La ventana de la cocina reflejaba una suave tarde de primavera, una luz dorada que hacía que el jardín pareciera sacado de una revista. Estaba de pie junto al fregadero con un paño de cocina sin usar en la mano, observando cómo el cielo se teñía de rosa tras el arce del vecino.
Por primera vez en meses, permití que mis hombros se relajaran.

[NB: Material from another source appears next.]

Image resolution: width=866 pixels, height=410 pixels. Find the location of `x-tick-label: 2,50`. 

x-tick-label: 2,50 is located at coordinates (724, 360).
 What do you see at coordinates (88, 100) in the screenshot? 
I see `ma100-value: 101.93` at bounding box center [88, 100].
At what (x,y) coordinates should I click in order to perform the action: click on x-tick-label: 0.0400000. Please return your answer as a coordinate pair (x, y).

Austin había estado callado todo el año.
No exactamente infeliz. Simplemente, en algún lugar al que no podía seguir.
Me repetía a mí misma que eran los nervios del último año. Las decisiones universitarias. La presión de estar a punto de ser adulta.
Pero era algo más profundo, y lo sabía, aunque me negaba a decirlo en voz alta.

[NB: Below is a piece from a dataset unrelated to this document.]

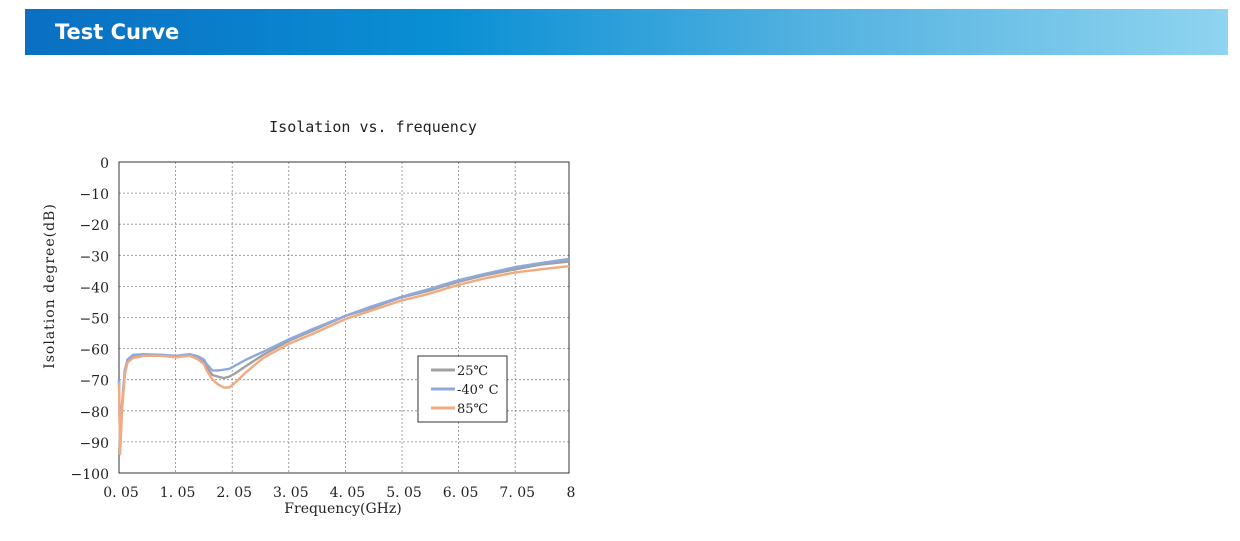  What do you see at coordinates (291, 493) in the screenshot?
I see `x-tick-label: 3. 05` at bounding box center [291, 493].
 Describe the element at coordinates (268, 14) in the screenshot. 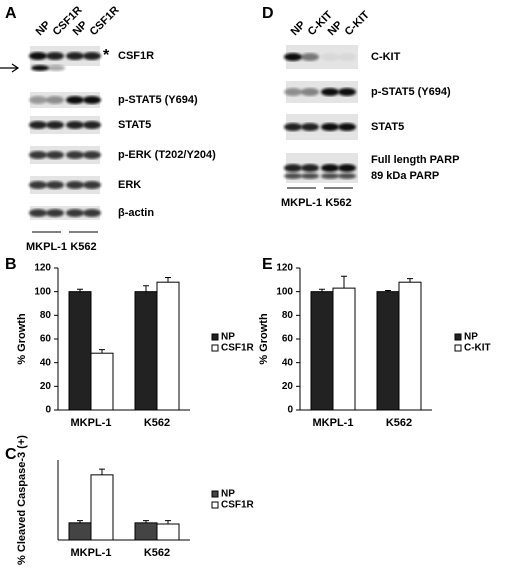

I see `panel-letter: D` at that location.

Su padre llevaba nueve años muerto. Ya hacía tiempo que no me sobresaltaba la silla vacía, pero algunas noches me sorprendía poniendo tres cubiertos en la mesa sin darme cuenta.
Casi todas las tardes, Austin desaparecía en el garaje. Allí trabajaba en una vieja motocicleta. No funcionaba, y no había funcionado desde antes de que muriera su padre.
Le había dicho que era una chatarra de un tío, aunque últimamente había dejado de repetirme esa explicación, y yo había dejado de dársela.
Unos pasos en las escaleras me hicieron volver en sí.
Me giré y allí estaba, mi hijo vestido con un traje gris oscuro, con la corbata ligeramente torcida.
—¿Y bien? —preguntó, extendiendo los brazos—.
—Ven aquí. El ramillete te está dando problemas. Y la corbata también.